A selection of Niklas Luhmann’s articles published in English and loosely arranged into categories. Where no abstract is provided the first paragraph is given instead.
The Code of the Moral
Luhmann, N. 14 Cardozo Law Review (1992-1993) 995
In the rhetorical tradition of the late Renaissance, in the Sixteenth Century, the custom spread of attracting attention and shocking through paradoxical assertions. Not only playful artistry and entertainment were at stake. The aim of shock was to stimulate reflection. The concept of paradox was still meant literally as something that lies beyond the sphere of correct opinion, an offense against the commun parere. This vogue for fashioning paradoxes may be associated with the decline of the medieval technique of disputation – posing a problem (quaestio), then referring to contrasting opinions, and finally giving the right answer on the basis of a claimed authority. However, after religious strife and printing dissolved the certainty of authoritative solutions, all that remained was the bare difference of opinion, which was presented in the form of paradox in order to suggest that one should not conveniently follow tradition, but should instead be on the lookout for new and reflective solutions to problems. Even today, one occasionally finds formulations that recall this largely forgotten tradition. According to its form, paradox is a self- referential oscillation in itself, hence a formally closed mode of operation. According to its function, it is but an allusion to itself, suggesting the conclusion that one must somehow escape this trap. In this double sense of a self-referential allusion to the absence of escape hatches from this form of self-reference, a paradox is simultaneously an invitation to the unfolding of paradox and to resolution of its circle by means of a distinction of stable identities.

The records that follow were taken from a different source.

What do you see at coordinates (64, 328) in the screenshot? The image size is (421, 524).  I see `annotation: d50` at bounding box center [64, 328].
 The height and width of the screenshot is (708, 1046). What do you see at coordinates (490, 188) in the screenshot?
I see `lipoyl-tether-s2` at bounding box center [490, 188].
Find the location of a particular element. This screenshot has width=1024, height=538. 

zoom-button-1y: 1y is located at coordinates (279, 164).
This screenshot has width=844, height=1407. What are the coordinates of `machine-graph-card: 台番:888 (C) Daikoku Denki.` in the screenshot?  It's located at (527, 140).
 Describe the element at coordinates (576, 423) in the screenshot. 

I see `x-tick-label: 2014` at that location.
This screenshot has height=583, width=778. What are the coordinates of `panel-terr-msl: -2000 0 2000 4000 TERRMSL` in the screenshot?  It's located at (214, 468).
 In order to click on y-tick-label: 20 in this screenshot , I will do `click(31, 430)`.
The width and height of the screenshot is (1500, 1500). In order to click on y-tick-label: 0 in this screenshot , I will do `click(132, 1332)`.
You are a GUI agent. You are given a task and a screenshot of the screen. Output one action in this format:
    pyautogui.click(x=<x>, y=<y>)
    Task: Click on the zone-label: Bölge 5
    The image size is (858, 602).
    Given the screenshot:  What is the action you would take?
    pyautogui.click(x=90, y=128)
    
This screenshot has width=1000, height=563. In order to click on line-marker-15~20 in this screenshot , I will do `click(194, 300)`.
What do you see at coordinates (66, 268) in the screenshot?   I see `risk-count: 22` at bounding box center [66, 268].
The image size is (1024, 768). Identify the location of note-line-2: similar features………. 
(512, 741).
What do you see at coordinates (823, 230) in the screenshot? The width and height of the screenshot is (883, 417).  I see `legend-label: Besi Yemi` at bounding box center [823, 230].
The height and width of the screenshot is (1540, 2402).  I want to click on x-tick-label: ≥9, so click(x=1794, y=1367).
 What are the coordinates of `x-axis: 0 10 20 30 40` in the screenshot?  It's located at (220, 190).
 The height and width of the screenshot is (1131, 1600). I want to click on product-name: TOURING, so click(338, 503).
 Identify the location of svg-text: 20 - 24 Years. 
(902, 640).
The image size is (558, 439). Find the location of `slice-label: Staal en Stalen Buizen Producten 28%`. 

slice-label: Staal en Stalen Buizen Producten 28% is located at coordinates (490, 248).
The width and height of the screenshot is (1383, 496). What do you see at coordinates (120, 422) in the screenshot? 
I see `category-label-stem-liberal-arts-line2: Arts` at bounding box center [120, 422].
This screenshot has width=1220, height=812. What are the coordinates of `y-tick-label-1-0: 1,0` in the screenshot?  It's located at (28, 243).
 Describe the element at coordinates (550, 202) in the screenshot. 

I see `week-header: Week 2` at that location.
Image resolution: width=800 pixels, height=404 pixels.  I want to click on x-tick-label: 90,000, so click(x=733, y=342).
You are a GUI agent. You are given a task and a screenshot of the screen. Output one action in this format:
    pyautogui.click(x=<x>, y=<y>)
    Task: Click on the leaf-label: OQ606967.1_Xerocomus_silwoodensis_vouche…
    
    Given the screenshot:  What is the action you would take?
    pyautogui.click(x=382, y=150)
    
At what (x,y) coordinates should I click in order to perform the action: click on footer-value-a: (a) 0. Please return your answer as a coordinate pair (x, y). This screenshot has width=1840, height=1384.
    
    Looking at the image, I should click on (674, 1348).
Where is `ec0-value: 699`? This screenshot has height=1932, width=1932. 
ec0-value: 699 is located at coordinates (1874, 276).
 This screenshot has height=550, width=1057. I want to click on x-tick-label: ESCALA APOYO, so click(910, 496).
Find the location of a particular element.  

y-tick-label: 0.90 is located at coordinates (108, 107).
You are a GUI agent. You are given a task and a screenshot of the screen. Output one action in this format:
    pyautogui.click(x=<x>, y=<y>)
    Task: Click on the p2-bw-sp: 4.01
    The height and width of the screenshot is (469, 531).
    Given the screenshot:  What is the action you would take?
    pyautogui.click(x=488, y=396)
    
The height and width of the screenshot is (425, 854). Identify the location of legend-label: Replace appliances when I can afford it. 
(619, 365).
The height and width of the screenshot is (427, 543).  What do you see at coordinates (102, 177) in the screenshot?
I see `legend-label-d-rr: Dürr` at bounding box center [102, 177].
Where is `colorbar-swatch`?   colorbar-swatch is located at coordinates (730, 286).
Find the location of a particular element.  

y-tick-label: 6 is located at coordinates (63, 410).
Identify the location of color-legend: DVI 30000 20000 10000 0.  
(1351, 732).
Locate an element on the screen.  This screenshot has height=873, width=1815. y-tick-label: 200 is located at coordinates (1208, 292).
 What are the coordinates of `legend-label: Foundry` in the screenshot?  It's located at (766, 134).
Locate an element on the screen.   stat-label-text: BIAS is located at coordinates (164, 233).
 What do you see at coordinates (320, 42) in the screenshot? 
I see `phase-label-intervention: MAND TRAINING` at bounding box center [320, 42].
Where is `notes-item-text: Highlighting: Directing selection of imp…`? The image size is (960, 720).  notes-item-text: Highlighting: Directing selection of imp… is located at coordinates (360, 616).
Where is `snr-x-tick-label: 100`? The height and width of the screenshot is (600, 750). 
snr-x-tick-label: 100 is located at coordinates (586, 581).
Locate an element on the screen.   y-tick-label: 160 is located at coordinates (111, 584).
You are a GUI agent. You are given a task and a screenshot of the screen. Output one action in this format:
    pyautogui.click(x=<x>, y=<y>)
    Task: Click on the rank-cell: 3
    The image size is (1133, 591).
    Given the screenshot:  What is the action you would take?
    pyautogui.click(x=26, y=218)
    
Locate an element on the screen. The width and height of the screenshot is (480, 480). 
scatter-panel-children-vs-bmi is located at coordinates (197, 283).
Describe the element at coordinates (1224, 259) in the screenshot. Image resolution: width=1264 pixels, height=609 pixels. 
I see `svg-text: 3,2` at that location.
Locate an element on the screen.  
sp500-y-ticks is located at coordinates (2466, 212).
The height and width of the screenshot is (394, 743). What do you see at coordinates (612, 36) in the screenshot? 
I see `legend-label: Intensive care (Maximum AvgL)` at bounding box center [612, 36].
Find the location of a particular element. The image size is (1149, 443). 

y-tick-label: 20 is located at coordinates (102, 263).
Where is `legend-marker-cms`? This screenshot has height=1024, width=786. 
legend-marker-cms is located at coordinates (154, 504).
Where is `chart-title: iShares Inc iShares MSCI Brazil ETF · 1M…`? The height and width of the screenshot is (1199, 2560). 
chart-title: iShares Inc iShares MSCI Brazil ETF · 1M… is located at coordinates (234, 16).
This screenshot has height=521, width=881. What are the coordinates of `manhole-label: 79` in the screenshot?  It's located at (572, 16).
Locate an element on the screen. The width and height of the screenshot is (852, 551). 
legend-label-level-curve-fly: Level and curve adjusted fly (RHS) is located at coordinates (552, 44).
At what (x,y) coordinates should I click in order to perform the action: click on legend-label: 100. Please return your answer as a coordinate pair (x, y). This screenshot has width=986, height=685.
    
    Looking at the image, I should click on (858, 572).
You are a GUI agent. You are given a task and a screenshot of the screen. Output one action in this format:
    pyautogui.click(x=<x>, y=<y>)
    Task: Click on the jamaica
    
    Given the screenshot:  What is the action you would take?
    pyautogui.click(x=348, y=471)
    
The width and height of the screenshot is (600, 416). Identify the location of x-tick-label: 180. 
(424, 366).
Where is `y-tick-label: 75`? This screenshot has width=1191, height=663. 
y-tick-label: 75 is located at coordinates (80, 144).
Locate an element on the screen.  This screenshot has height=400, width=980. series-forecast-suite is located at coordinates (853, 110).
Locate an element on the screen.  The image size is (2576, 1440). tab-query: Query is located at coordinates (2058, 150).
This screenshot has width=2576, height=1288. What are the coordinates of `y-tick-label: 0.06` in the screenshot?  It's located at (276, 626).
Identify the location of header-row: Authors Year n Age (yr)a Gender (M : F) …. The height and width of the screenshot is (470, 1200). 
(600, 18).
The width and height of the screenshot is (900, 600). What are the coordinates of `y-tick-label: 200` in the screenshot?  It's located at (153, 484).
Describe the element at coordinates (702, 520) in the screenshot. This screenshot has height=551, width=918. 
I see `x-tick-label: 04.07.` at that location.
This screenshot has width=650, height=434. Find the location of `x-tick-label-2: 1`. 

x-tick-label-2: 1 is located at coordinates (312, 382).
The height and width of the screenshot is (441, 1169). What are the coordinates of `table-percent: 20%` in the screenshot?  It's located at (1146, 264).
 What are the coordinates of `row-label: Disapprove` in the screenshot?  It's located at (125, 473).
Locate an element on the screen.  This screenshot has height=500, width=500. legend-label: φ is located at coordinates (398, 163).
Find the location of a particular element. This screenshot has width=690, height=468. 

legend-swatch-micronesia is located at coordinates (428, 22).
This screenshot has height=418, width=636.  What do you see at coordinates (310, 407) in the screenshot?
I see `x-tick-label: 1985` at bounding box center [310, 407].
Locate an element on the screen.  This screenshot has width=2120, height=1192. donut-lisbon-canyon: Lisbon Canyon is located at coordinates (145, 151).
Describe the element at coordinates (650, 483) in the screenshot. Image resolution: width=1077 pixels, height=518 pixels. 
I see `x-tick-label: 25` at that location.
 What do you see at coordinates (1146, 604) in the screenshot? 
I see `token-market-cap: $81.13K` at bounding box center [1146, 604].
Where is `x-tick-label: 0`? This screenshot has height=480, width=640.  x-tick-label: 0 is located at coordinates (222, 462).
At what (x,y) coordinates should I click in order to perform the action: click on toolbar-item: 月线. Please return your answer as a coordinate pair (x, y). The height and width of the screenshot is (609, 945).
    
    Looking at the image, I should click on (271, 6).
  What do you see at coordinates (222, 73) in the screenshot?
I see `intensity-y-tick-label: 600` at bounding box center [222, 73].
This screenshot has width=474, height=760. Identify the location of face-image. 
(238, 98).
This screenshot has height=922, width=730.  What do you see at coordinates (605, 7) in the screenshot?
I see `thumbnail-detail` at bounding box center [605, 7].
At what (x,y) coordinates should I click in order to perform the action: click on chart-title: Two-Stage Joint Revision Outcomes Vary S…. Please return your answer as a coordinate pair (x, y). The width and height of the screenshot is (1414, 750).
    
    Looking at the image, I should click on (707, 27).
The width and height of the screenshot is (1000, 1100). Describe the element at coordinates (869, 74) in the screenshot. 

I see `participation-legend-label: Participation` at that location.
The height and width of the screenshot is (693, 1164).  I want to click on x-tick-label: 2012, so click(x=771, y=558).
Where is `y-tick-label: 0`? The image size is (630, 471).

The consequences of enjoying the fruit are, and remain, veiled. All one knows is that bifurcations or binary schemes are at play. The leap from paradise to paradox is broad and risky. Hence, preferring a comfortable middle position, one settles down with the moral so as to obtain a position of tranquillity that is itself good and permits one to distinguish all other things as good or bad.
The Paradoxy of Observing Systems
Luhmann, N. 31 Cultural Critique (Part II, Autumn 1995) 37
In spite of several attempts, it is still difficult to submit formal sciences such as logic or mathematics to a sociological analysis. Such an analysis would entail discovering empirical correlations between specific social conditions and specific formal structures. Both the conditions and the structures would then have to be treated as variables whose “values” would appear as contingent, despite their claims to be “natural” (as society) or necessary (as the principles, axioms, and rules of logic). One would have to assert that the natural is artificial because it is produced by society and that the necessary is contingent because under different conditions it may have to accept different forms. These are paradoxical statements, but we need them when we have to distinguish different observers from each other or when we have to distinguish self-observations from external observation, because for the self-observer things may appear as natural and necessary, whereas when seen from the outside they may appear artificial and contingent (see L6fgren, “Towards System”). The world thus variously observed remains, nevertheless, the same world, and therefore we have a paradox. An observer, then, is supposed to decide whether something is natural or artificial, necessary or contingent. But who can observe the observer (as necessary for this decision) and the decision (as contingent for the observer)? The observer may refuse to make this decision, but can the observer observe without making this decision or would the observer have to withdraw, when refusing this decision, to the position of a non-observing observer?